TERMINATION & RETURNED HARDWARE:
- Once accepted by AEIR, this Agreement is not subject to termination unless agreed by AEIR in writing.
- No Product may be returned without prior written authorization from AEIR.
DISCLAIMER OF WARRANTIES, Limited Warranty, AND LIMIT OF LIABILITY:
- AEIR warrants the products listed in the Order Documents to be free from defects in materials and workmanship under normal and proper usage for 24 months from the date of the original purchase shipment. This limited warranty does not cover damage due to misuse, or care not in accordance with reasonable precautions.
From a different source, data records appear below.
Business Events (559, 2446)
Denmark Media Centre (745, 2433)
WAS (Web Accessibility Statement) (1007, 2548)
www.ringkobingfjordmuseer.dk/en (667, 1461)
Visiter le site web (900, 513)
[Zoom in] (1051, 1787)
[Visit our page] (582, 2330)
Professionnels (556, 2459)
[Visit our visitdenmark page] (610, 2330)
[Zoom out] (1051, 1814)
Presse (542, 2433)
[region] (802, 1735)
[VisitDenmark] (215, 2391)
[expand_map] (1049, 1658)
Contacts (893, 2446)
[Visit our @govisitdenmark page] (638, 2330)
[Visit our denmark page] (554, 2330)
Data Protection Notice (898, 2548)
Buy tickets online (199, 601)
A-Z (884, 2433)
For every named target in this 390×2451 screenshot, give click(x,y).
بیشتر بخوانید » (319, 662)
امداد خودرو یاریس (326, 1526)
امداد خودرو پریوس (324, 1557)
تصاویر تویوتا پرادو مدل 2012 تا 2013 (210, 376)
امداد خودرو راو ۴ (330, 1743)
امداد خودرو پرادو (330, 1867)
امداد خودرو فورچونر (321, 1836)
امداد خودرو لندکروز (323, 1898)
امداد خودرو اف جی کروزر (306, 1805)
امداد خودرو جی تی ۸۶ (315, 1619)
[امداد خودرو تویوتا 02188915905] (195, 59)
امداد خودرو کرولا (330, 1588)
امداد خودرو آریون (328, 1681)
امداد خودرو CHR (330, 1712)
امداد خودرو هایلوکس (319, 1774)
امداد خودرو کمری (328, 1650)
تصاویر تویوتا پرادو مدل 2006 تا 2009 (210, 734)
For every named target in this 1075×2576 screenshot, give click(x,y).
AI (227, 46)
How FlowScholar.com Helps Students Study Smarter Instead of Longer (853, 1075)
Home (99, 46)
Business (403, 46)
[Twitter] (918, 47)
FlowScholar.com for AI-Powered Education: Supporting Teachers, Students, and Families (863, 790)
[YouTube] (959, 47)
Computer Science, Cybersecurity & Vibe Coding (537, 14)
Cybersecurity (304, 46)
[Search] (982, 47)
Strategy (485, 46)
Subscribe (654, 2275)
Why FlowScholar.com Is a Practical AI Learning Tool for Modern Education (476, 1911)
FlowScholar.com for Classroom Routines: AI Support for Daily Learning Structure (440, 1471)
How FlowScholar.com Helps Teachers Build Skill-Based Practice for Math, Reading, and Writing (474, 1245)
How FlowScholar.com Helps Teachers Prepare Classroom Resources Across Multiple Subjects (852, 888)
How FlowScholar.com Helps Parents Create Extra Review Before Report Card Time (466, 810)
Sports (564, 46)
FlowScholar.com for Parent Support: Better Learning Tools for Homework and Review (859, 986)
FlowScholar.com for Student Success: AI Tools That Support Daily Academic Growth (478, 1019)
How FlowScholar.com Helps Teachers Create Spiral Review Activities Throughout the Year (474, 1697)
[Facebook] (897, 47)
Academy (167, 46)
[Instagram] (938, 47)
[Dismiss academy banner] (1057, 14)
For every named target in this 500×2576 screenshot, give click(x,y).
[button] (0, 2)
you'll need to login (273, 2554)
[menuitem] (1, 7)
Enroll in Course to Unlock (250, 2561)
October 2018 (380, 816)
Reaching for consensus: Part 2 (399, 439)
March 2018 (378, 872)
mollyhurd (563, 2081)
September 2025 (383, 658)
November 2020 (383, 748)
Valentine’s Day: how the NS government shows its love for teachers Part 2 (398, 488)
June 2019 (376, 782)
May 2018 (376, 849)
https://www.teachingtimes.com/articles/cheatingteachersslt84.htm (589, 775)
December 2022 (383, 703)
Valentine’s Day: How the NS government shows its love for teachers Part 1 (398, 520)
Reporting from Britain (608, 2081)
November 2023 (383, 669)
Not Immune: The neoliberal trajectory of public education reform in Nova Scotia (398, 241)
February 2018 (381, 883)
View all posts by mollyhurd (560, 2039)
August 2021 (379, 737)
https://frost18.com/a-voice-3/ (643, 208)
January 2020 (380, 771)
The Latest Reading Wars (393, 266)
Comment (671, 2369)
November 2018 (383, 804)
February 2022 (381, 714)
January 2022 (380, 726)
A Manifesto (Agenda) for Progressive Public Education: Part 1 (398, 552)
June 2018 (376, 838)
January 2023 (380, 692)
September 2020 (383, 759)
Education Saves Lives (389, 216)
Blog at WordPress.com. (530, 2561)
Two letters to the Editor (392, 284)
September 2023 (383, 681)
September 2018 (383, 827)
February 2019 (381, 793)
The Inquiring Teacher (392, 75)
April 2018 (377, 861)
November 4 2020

- AEIR ASSUMES NO RESPONSIBILITY FOR, AND MAKES NO REPRESENTATIONS OR WARRANTIES, EXPRESS OR IMPLIED, AS TO THE MERCHANTABILITY OR FITNESS FOR ANY PARTICULAR PURPOSE OF THE PRODUCTS, AND ANY SUCH IMPLIED CLAIMS ARE DISCLAIMED TO THE MAXIMUM EXTENT PROVIDED BY APPLICABLE LAW.
- Buyer’s sole remedy under this warranty and any other claim, including, without limitation, tort, contract, statutory, or in equity, with respect to any Products shall be limited to repair or replacement of any Products determined by AEIR to be defective during the warranty period.
- AEIR SHALL NOT BE RESPONSIBLE, under any warranty obligations or otherwise, FOR ANY INDIRECT, INCIDENTAL OR CONSEQUENTIAL DAMAGES of Buyer or any other person, in connection with this Agreement or Products, such as loss of business, loss of anticipated savings or anticipated profits, or injury or damages any third party may claim against Buyer. AEIR shall in no event have any monetary liability to Buyer in excess of the purchase price.
ENTIRE AGREEMENT:
- This Agreement, including the Order Documents, supersedes all prior agreements, communications, representations, negotiations, or understandings related to Products, and contains the entire agreement of the parties. No waiver, modification, or termination shall be effective unless in writing and signed by an officer of AEIR.
- No waiver or indulgence by AEIR of any default or deviation by Buyer of any required performance shall be a waiver of AEIR’s right to subsequent or other full and timely performance in any other instance.
GOVERNING LAW and VENUE
This Agreement shall be governed by the laws of the State of California, without regard for any conflict of laws, and shall be deemed to have been made at AEIR’s principal place of business. The Courts in Los Angeles County, California shall have exclusive jurisdiction over any legal or equitable proceeding related in any way to this Agreement or the Products.